▶ _AIM OF THE EXERCISE_
Where a line of the records holds the string "mark", copy that line.

Source data:

__________

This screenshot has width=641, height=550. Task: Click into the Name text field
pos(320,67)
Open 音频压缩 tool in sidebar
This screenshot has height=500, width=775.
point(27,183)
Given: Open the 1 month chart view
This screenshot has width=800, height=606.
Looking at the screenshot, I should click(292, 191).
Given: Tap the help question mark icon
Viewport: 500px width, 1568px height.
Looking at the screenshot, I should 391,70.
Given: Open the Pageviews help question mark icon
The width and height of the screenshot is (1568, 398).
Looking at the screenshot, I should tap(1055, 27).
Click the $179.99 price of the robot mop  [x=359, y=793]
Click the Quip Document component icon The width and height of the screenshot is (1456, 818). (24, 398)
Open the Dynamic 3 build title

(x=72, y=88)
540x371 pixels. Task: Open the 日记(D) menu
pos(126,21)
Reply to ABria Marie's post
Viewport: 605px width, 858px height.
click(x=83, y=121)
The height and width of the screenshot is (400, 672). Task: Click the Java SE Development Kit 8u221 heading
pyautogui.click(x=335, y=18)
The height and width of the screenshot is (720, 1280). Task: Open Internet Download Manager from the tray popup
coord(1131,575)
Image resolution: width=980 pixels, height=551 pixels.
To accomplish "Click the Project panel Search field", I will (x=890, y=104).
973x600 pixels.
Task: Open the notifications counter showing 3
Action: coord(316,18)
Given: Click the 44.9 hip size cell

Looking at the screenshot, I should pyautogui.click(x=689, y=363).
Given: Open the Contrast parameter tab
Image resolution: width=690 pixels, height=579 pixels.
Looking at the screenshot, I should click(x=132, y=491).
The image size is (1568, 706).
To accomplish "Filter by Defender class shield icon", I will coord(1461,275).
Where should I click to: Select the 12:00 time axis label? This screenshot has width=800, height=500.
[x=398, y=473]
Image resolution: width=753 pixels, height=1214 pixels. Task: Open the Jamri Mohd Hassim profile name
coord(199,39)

__________

▶ _ANSWER FOR THE TASK_
Given: Tap the help question mark icon
Given: Open the Pageviews help question mark icon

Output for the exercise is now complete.